Meta Platforms has acquired Singapore-based artificial intelligence (AI) startup Manus.
Murthy Grandhi, company profiles analyst at GlobalData, believes Meta is making one of its clearest wagers yet on autonomous AI.
“Agreeing to acquire Manus is a move that underscores how quickly the AI race is shifting from foundation models to deployable software agents that execute real work,” he says.
“The purchase gives Meta a functioning business with paying customers, meaningful revenue and infrastructure already proven at scale.
“Manus builds general-purpose AI agents that handle multi-step knowledge tasks such as research synthesis, analytics, automation workflows and coding, predominantly for enterprise subscribers.
“In less than a year from launch, the company is reported to have reached an annual revenue run rate of roughly $100-million to $125-million, driven largely by recurring subscriptions rather than pilots or free trials.
“Its platform has processed hundreds of trillions of tokens and orchestrated thousands of virtual machines to complete long-running jobs, an operational scale unusual in the still-nascent agent market.
“For Meta, the strategic logic is straightforward. The company has committed tens of billions of dollars to AI data centres and model development, but monetisation has lagged its infrastructure ambition,” Grandhi adds. “Manus offers a ready-made, high-margin software layer that can be sold directly and integrated across Meta’s consumer and enterprise products.
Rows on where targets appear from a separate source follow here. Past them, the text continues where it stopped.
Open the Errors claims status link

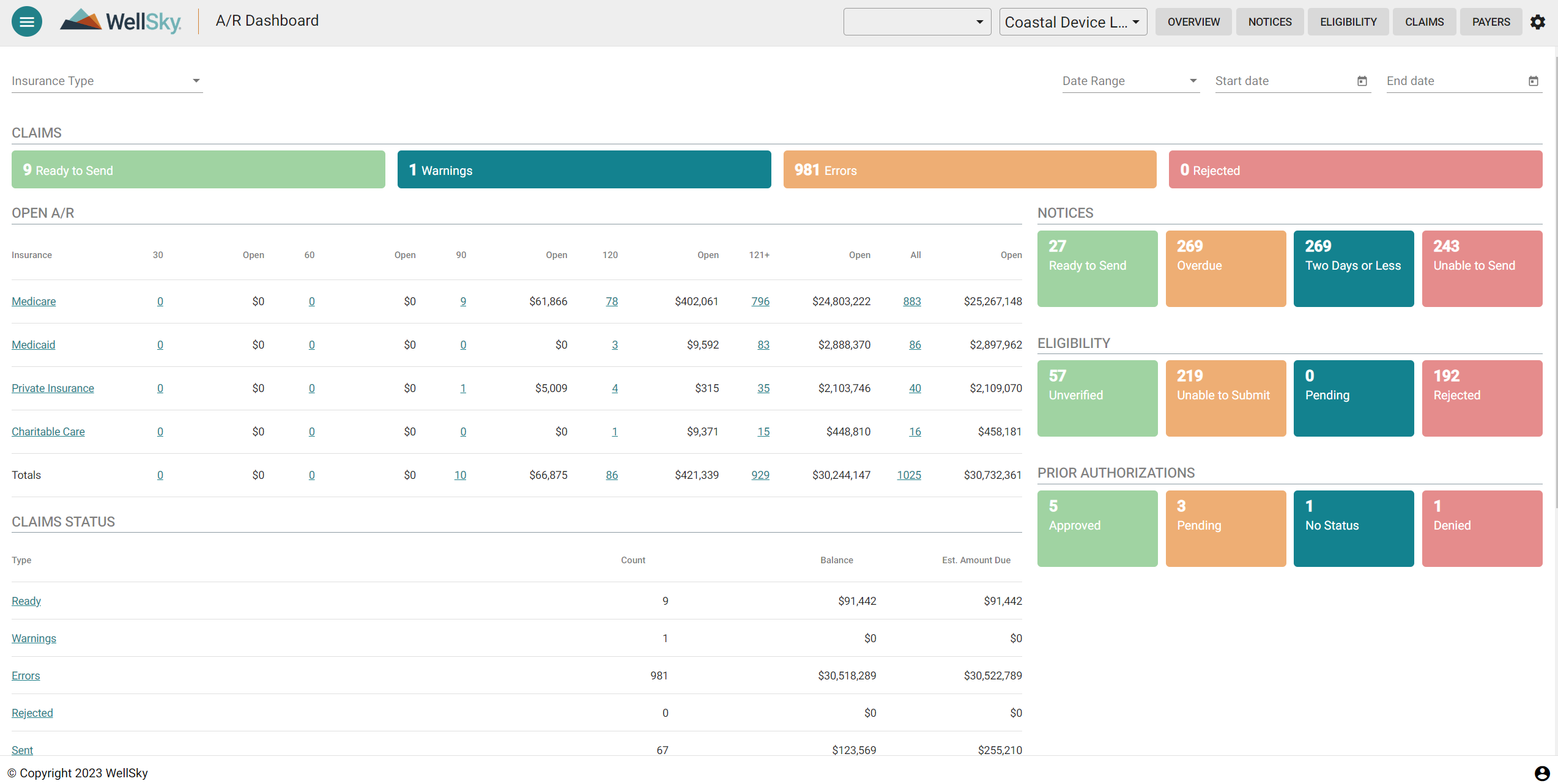[x=26, y=675]
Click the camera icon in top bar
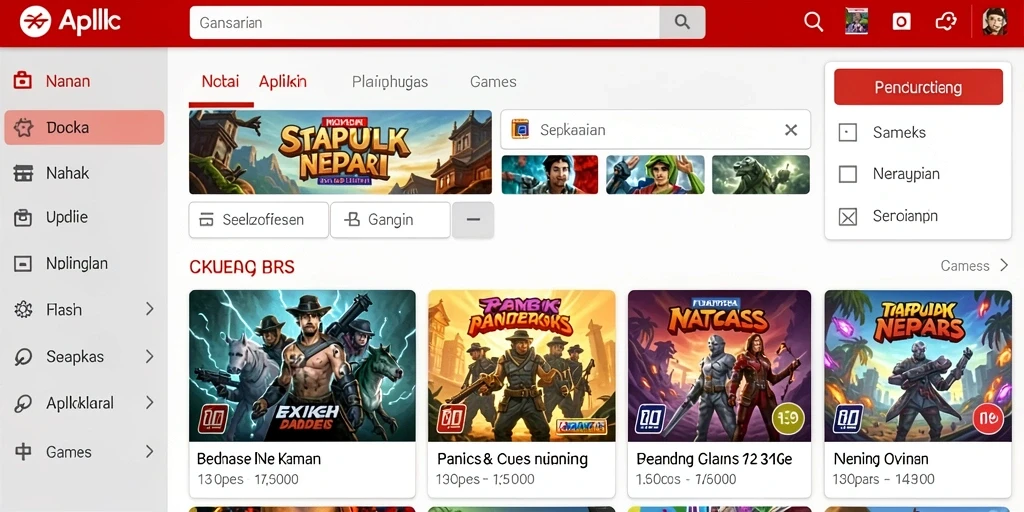 click(901, 22)
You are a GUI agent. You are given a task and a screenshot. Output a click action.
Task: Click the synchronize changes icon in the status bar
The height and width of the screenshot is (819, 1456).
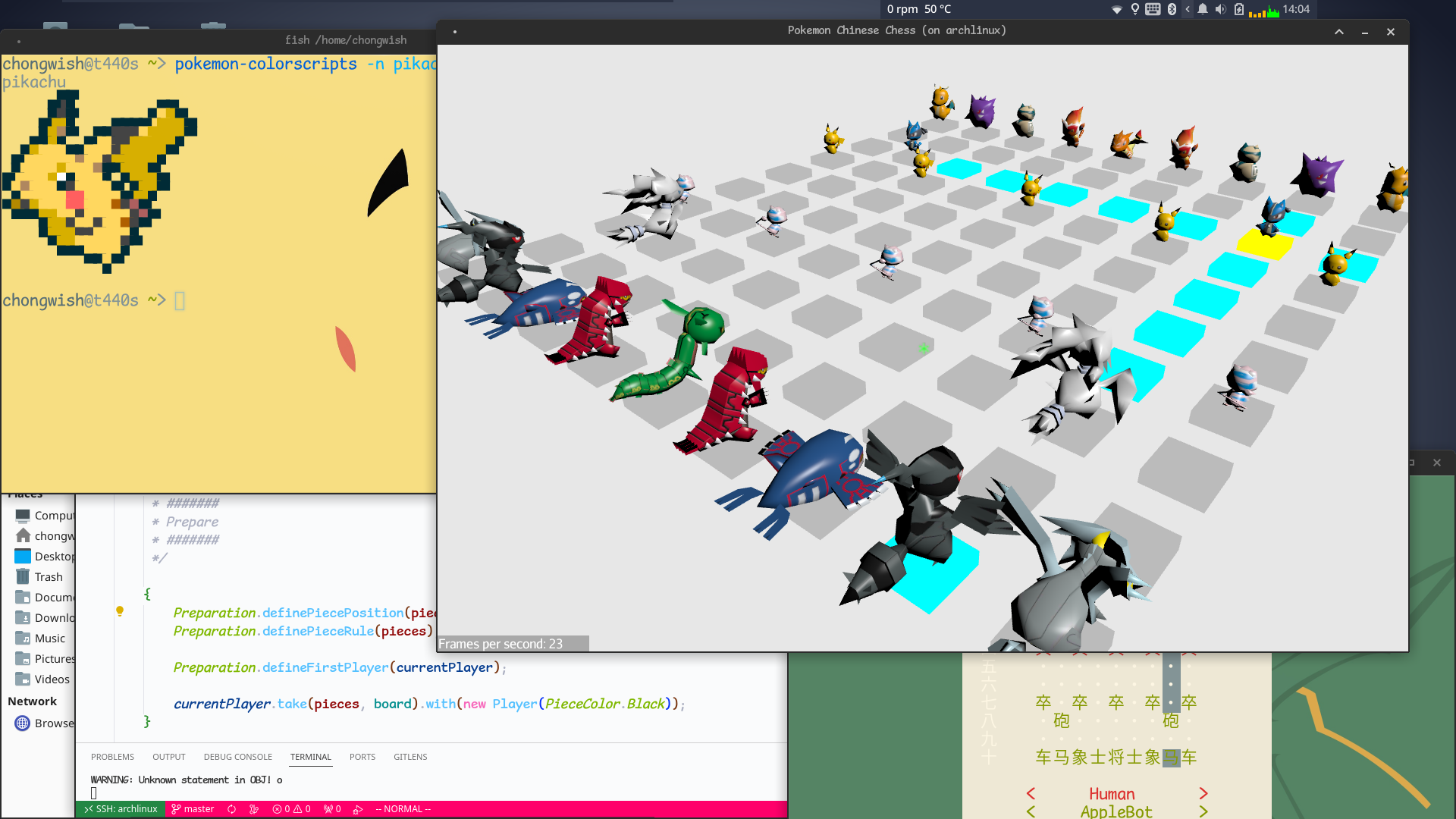pos(232,809)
“Meta is expected to keep Manus as a standalone service while infusing its agent capabilities into Meta AI, Facebook, Instagram and WhatsApp, creating both immediate revenue and longer-term platform leverage.
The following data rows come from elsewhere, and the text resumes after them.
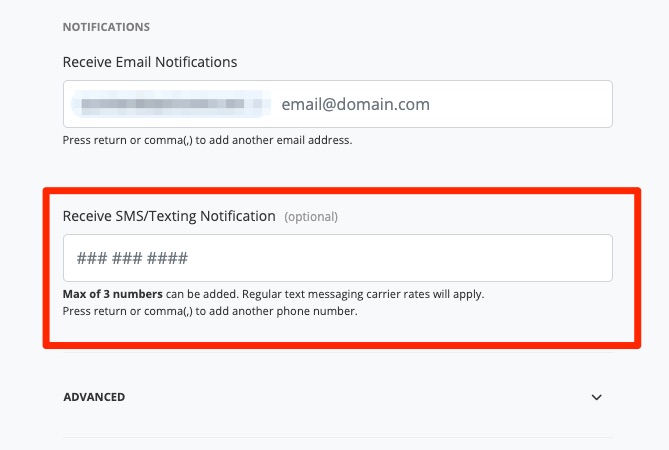Focus the SMS phone number input field

pos(337,258)
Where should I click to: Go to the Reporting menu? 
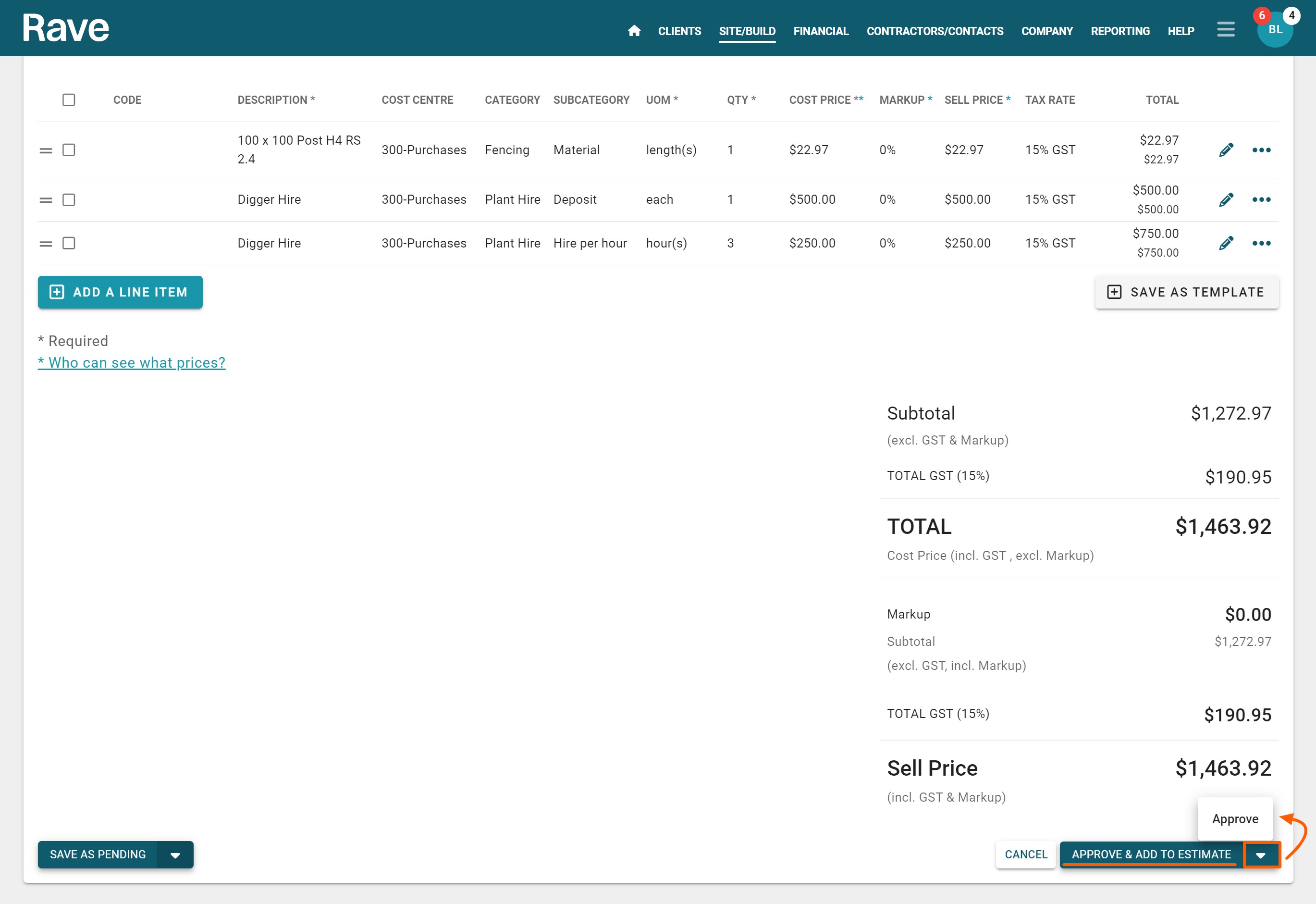coord(1119,31)
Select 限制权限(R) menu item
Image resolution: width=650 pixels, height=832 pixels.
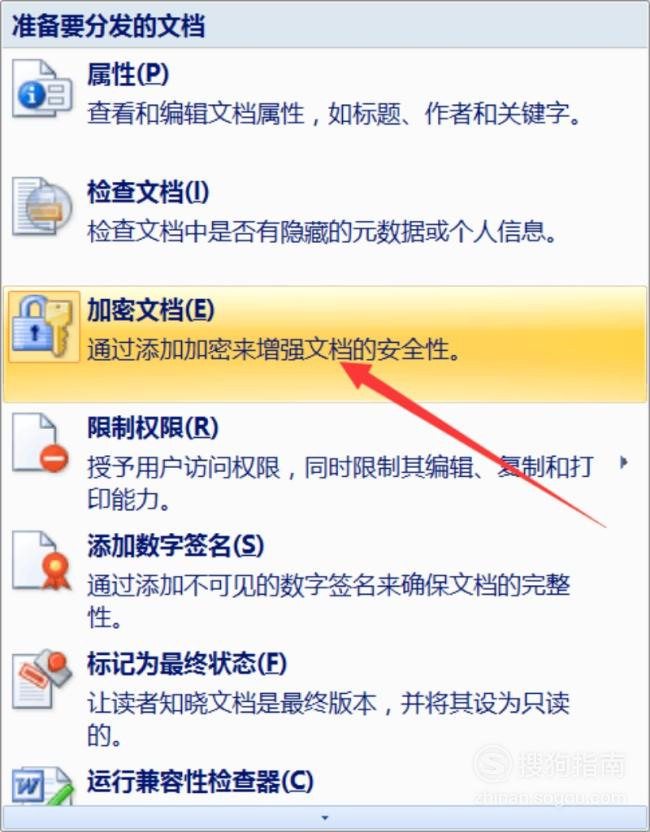[325, 462]
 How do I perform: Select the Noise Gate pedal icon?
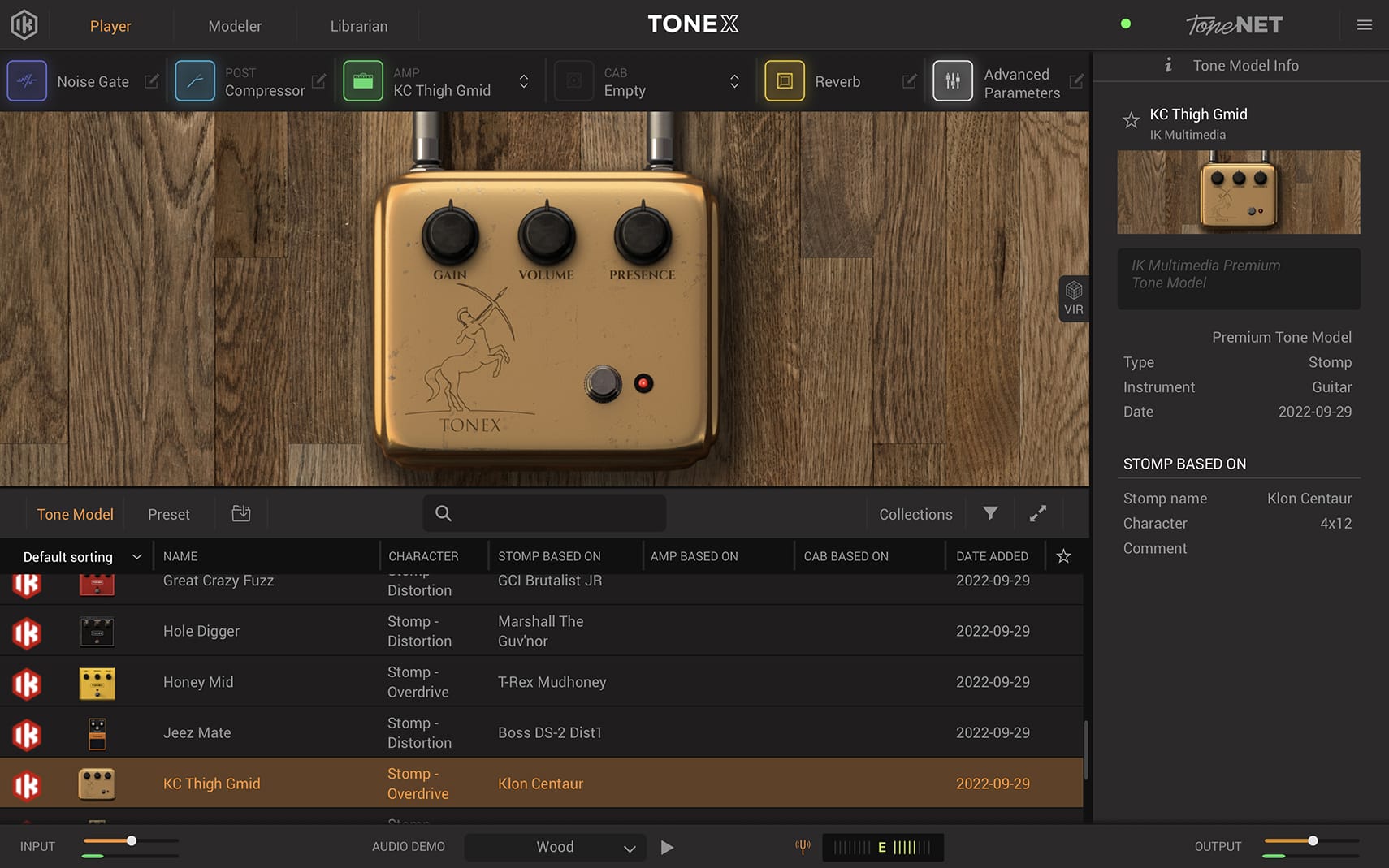[27, 80]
“According to regional reports, the deal runs into the billions of dollars, ranking among Meta’s largest acquisitions. Manus’s founder, Xiao Hong, will join Meta as a vice president, adding experienced leadership in building and scaling autonomous agent products at a time when Meta is reorganizing around AI initiatives.
“The acquisition intensifies competition with OpenAI and Google by moving the battleground from model benchmarks to agents that deliver measurable business outcomes. Enterprises are showing willingness to pay for systems that plan, execute and verify complex workflows with minimal supervision, a step change from static chatbots.
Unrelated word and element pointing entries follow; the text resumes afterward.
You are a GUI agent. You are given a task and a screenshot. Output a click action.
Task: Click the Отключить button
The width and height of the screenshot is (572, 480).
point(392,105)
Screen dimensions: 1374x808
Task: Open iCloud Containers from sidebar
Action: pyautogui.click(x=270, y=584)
“It also highlights an emerging geographic reality: some of the most commercially advanced agentic platforms are being built outside Silicon Valley. Manus’s trajectory from Singapore to a global exit signal how rapidly Asian AI startups are scaling into strategic assets.
“The challenge now shifts to execution. Integrating autonomous agents safely and reliably across products used by billions will test Meta’s technical and regulatory finesse. If successful, the Manus deal could accelerate the mainstreaming of AI ‘digital employees,’ opening new revenue streams and reshaping how everyday software is used at work and at home.”